DOCUMENT TEXT ::
## START
Wait a minute, did I tell you a family of worms has made their home on the inside. So while it looks great on the outside, whats on the inside is uninviting and nasty. So I ask myself am I being true to myself by attempting to go out every Friday and Saturday and be that guy? Maybe not, maybe I should forget about being that guy and just be myself and go forth as who I am. I enjoy going out to the clubs and having a good fun night dancing and being crazy. I enjoy people for who they are and always through life I’ve had lots of female friends who were just friends. I am going to focus more on interactions for friendship sake and evolve my game from there.

I believe that by realizing this paradigm, that I have evolved. I am not a PUA, I’m SteveO, OZZY Osborn and I am a man of the world. I have High-Value and all I have to do is be myself and my natural game will shine through and I will achieve the desired results I seek.

I realize that there are skills that I know, super-powers if you must, but they are skills of using your persona to break through others defenses and be recognized for the value you give. I have to stop trying to be a PUA, while using PUA skills and be SteveO, Master of My Universe.
## END
TASK SET ::
a – Reproduce word for word everything in the post from "I believe that" down to "results I seek.".
b – According to the post, what does the writer enjoy doing at the clubs?

SUPPLIED INFORMATION ::
## START
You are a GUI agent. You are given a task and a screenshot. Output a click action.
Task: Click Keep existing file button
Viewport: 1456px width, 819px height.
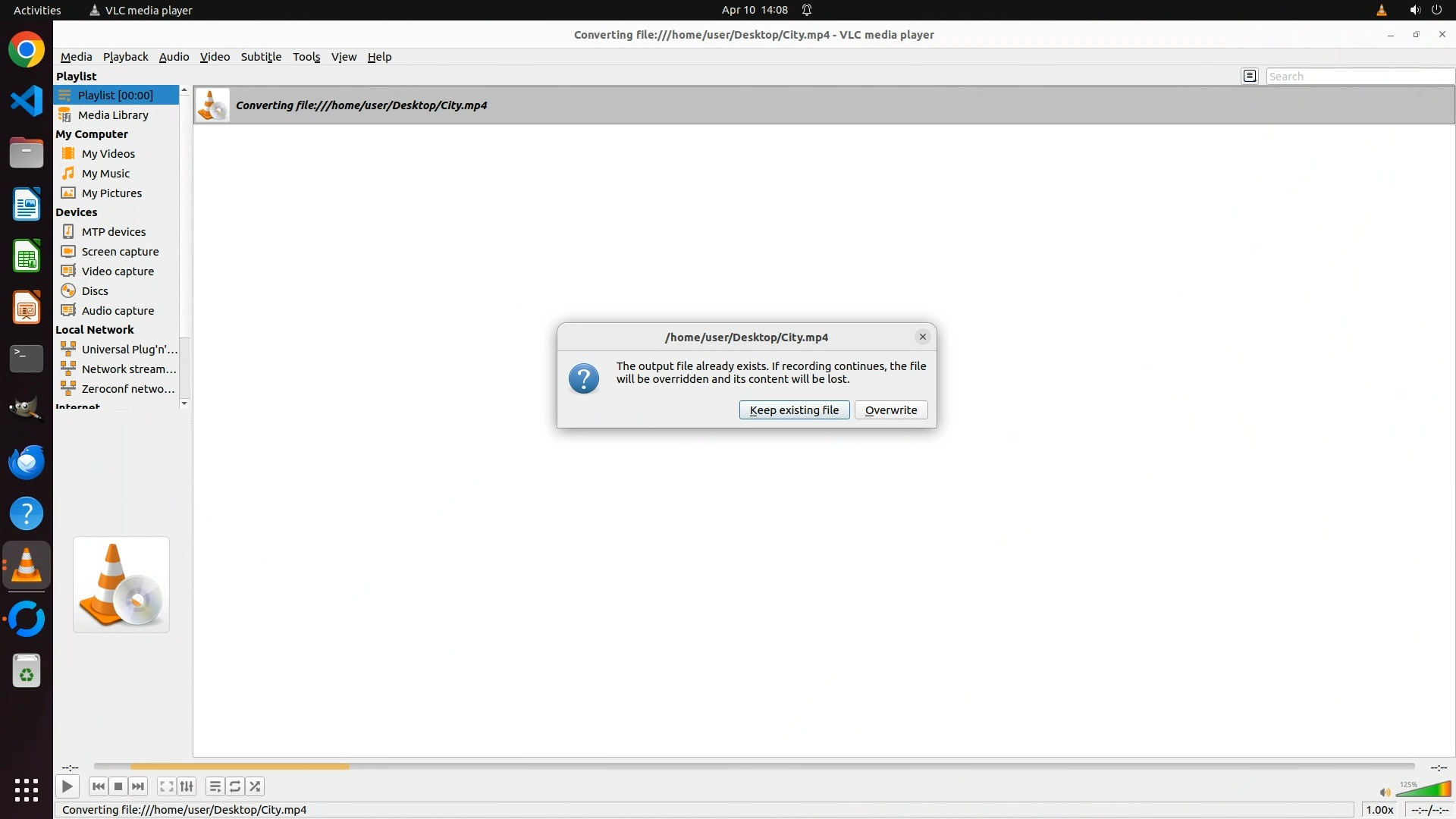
## END
ANSWERS FOR THE EXERCISE ::
a –
I believe that by realizing this paradigm, that I have evolved. I am not a PUA, I’m SteveO, OZZY Osborn and I am a man of the world. I have High-Value and all I have to do is be myself and my natural game will shine through and I will achieve the desired results I seek.

b – Having a good fun night dancing and being crazy.